The documentation on this page is incomplete. The information that is present should be accurate, although this is not guaranteed any more now that the page focuses on Upreckon 2.

If you use some API and want it frozen for the sake of backwards/forwards compatibility, do tell me! Otherwise I just assume no-one except myself uses any and change them in incompatible ways as development goes on.

Naming and Versioning

Before Upreckon 2.00, Upreckon was known as test.py; the last generally accessible version of test.py had the version number 1.20.3. You might wonder why I was using such a large minor version number while keeping the major version number so low. This is because I believe the major version number should be incremented on major changes, such as architecture re-designs and programming language switches. For example, Upreckon 2.00 was an almost complete re-write and had a design totally different from that of test.py 1.x.

Development of Upreckon is done in Mercurial (hg). If you stumble upon a computer with an hg snapshot installed as the main copy of Upreckon, it will report its version as the next expected version number with the changeset hash in parentheses, like this: 2.00.0 (hg 2b459f9743b4). Public releases do not report changeset hashes.

System Requirements

Usage

This list is (obviously) not yet complete, so please also take a look at the output of upreckon --help.

upreckon
Runs a full test of all programs against all test cases as specified in the configuration file.
upreckon -h
upreckon --help
Displays a built-in message on the usage of Upreckon.
upreckon --version
Displays the version number of the installed Upreckon.

Configuration

The configuration file is named testconf.py and must be a valid Python source code file. In all configuration files, line endings may be any of CR, LF and CRLF, and a single file may use multiple line ending styles.

There are two possible configuration types: single-problem and multi-problem. The difference in the meaning should be obvious from the names.

Configuration Variables
NameDefault valueTypeOptionality ConditionMeaning
problemsNoneiterable of stringsIf None, the configuration is single-problem. Otherwise, the configuration is multi-problem and this gives the names of the problems it contains.
testeein multi-problem configurations: './' + the current problem namestring or iterable of stringsThe path or argument list to the executable file of the program to assess. (See the subprocess documentation for type-dependent meaning.) The first/only item must be in POSIX path format and will be converted automatically if needed.
maxcputime0numberThe CPU time limit per test case in seconds. Zero means there is no limit.
maxwalltime0numberThe wall-clock time limit per test case in seconds. Zero means there is no limit.
maxmemory0numberThe memory limit (exact meaning varies from platform to platform) per test case in mebibytes. Zero means there is no limit.
usegroupsFalseanyThe truth value specifies whether test groups are used.
testsiterableThe identifiers of the test cases to test against.
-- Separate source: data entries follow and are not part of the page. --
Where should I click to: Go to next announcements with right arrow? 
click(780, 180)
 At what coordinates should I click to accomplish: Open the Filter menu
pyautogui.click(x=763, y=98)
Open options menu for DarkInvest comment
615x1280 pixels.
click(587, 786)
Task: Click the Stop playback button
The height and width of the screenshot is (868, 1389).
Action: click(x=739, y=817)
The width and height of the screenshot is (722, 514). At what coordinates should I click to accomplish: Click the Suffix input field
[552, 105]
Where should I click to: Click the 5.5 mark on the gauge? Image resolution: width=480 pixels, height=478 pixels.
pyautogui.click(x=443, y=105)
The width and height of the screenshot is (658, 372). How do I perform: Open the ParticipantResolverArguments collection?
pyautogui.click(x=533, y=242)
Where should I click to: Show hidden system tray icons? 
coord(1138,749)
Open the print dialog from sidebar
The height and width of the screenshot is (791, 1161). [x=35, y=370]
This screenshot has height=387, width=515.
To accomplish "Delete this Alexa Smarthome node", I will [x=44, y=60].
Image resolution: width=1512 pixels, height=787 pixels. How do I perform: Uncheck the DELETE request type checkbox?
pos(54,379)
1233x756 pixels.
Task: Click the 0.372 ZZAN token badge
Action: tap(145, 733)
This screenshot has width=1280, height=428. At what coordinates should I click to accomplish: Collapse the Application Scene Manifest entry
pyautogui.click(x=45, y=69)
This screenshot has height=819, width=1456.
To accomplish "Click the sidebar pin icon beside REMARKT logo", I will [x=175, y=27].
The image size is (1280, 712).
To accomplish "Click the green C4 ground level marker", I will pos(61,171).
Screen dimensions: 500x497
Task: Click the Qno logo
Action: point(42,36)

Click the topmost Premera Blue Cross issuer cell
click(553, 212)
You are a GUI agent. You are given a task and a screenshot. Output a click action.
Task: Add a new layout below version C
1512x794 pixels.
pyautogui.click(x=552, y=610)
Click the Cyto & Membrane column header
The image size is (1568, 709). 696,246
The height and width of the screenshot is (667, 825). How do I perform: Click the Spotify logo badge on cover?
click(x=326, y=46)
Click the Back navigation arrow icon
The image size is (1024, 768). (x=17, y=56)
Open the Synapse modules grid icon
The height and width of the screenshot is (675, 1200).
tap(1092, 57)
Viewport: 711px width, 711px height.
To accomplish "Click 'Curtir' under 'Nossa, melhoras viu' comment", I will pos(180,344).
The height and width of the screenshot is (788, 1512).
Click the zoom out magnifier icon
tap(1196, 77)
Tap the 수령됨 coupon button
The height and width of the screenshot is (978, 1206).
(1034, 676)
If usegroups is true, this must be an iterable of iterables.
dummies()iterableThe identifiers of the sample test cases to test against.
padtests0integerAll test case identifiers shorter than this number of characters will be left-padded with leading zeroes to this length (if an identifier starts with + or -, zeroes will be inserted after this character instead).
paddummies0integerSame as padtests but for sample test cases.
taskweight100numberThe weighted number of points awarded for a perfect solution of the problem.
pointmap{}mapping to numbersThe number of points awarded for a correct solution of every test case. The object must map test case identifiers or iterables of test case identifiers to points; in the latter case, the same amount of points is given for every identifier in the iterable (string keys are interpreted as sequences of characters). For a solution of any test case not found in this object, the value None is mapped to will be awarded. If None is not mapped to anything, 1 point will be awarded.
stdioFalseanyIf true, means that the assessed program uses standard input and output. If false, means that it uses file input and output.
innamewith the -s option: '%.in'stringoptional if stdio is trueThe pattern of the input file name used by the assessed program. If an output validator is used and this value is set and true, the input is copied under this name before launching the validator.
outnamewith the -s option: '%.out'stringoptional if stdio is true and tester is falseThe pattern of the output file name used by the assessed program. If an output validator is used, the output is copied under this name before launching the validator.
ansnamewith the -s option: '%.ans'stringoptional if tester is falseThe pattern of the input file name used by the assessed program. If an output validator is used and this value is true, the correct output is copied under this name before launching the validator.
testcaseinnamestringThe pattern of the test case input file names.
testcaseoutnamestringoptional if tester is true and ansname is falseThe pattern of the test case correct output file names.
dummyinname''stringThe pattern of the sample test case input file names. If false, it is replaced by the value of testcaseinname.
dummyoutname''stringoptional if tester is true and ansname is falseThe pattern of the sample test case correct output file names. If it is false but testcaseoutname is not optional, it is replaced by the value of testcaseoutname.
tester''string, iterable or false valueIf true, specifies the command line launching the output validator. If false, means that no output validator is used. The first/only item must be in POSIX path format and will be converted automatically if needed.
pauseon POSIX platforms: 'read -s -n 1'; on Windows: 'pause'stringoptional with the -x optionThe command line launching anything that potentially outputs something to the standard output and waits for the user to press any key. It is executed in the shell at the end of the entire testing process.

File Name Patterns

Several configuration variables represent file name patterns. The following characters have special meaning inside such patterns:

Sample Configuration File

maxcputime = 1
maxwalltime = 60
tests = range(1, 12)
padtests = 2
taskweight = 100
pointmap = {}
testee = './0620-maxdist'
stdio = True
inname = 'input.txt'
outname = 'output.txt'
testcaseinname = 'input.$'
testcaseoutname = 'answer.$'
tester = 'python', 'checker.py'
ansname = 'answer.txt'

Test Cases and Validation

Every test case is composed of an input file and either an output file or an output validation program. For a single problem, either all test cases have output files or all test cases have a single (common) output validation program.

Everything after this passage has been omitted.